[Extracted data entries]

——

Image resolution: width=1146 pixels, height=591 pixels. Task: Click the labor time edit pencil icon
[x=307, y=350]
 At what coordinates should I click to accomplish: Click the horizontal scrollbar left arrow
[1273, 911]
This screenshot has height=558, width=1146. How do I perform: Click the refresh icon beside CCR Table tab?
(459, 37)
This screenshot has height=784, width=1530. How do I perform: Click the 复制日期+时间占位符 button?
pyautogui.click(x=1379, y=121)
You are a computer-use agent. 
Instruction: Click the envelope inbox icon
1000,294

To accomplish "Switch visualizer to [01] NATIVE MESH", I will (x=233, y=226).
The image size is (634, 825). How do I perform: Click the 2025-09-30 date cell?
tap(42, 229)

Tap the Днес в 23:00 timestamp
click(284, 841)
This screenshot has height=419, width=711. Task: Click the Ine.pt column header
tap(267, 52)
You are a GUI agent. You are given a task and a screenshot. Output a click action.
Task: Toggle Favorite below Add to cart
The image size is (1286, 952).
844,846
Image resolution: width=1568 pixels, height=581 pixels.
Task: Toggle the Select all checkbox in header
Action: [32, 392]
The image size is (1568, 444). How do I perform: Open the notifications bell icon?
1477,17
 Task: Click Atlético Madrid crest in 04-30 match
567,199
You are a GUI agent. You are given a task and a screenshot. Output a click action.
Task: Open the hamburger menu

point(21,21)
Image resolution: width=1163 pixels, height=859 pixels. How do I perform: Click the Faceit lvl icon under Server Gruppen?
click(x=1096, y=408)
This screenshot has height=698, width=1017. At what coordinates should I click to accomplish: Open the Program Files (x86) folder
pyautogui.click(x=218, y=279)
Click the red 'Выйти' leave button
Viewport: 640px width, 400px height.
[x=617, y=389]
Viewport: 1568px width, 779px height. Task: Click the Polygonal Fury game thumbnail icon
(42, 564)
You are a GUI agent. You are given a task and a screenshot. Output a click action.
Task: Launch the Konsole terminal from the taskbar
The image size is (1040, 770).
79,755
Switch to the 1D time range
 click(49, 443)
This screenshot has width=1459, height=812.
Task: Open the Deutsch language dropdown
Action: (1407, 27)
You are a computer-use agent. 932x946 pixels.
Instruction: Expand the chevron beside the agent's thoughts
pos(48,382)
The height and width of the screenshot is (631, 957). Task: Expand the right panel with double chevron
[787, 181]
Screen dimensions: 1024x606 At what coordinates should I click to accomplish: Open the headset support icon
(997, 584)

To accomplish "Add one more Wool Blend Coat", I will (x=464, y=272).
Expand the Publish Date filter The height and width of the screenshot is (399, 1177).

——

OBJECTIVE
Give the records again, replacing every "GUI agent" with "GUI assistant" and leaving everything else unchanged.

FINISHED EXERCISE
Image resolution: width=1146 pixels, height=591 pixels. Task: Click the labor time edit pencil icon
[x=307, y=350]
 At what coordinates should I click to accomplish: Click the horizontal scrollbar left arrow
[1273, 911]
This screenshot has height=558, width=1146. How do I perform: Click the refresh icon beside CCR Table tab?
(459, 37)
This screenshot has height=784, width=1530. How do I perform: Click the 复制日期+时间占位符 button?
pyautogui.click(x=1379, y=121)
You are a computer-use agent. 
Instruction: Click the envelope inbox icon
1000,294

To accomplish "Switch visualizer to [01] NATIVE MESH", I will (x=233, y=226).
The image size is (634, 825). How do I perform: Click the 2025-09-30 date cell?
tap(42, 229)

Tap the Днес в 23:00 timestamp
click(284, 841)
This screenshot has height=419, width=711. Task: Click the Ine.pt column header
tap(267, 52)
You are a GUI assistant. You are given a task and a screenshot. Output a click action.
Task: Toggle Favorite below Add to cart
The image size is (1286, 952).
844,846
Image resolution: width=1568 pixels, height=581 pixels.
Task: Toggle the Select all checkbox in header
Action: [32, 392]
The image size is (1568, 444). How do I perform: Open the notifications bell icon?
1477,17
 Task: Click Atlético Madrid crest in 04-30 match
567,199
You are a GUI assistant. You are given a task and a screenshot. Output a click action.
Task: Open the hamburger menu

point(21,21)
Image resolution: width=1163 pixels, height=859 pixels. How do I perform: Click the Faceit lvl icon under Server Gruppen?
click(x=1096, y=408)
This screenshot has height=698, width=1017. At what coordinates should I click to accomplish: Open the Program Files (x86) folder
pyautogui.click(x=218, y=279)
Click the red 'Выйти' leave button
Viewport: 640px width, 400px height.
[x=617, y=389]
Viewport: 1568px width, 779px height. Task: Click the Polygonal Fury game thumbnail icon
(42, 564)
You are a GUI assistant. You are given a task and a screenshot. Output a click action.
Task: Launch the Konsole terminal from the taskbar
The image size is (1040, 770).
79,755
Switch to the 1D time range
 click(49, 443)
This screenshot has width=1459, height=812.
Task: Open the Deutsch language dropdown
Action: (1407, 27)
You are a computer-use agent. 932x946 pixels.
Instruction: Expand the chevron beside the agent's thoughts
pos(48,382)
The height and width of the screenshot is (631, 957). Task: Expand the right panel with double chevron
[787, 181]
Screen dimensions: 1024x606 At what coordinates should I click to accomplish: Open the headset support icon
(997, 584)

To accomplish "Add one more Wool Blend Coat", I will (x=464, y=272).
Expand the Publish Date filter The height and width of the screenshot is (399, 1177).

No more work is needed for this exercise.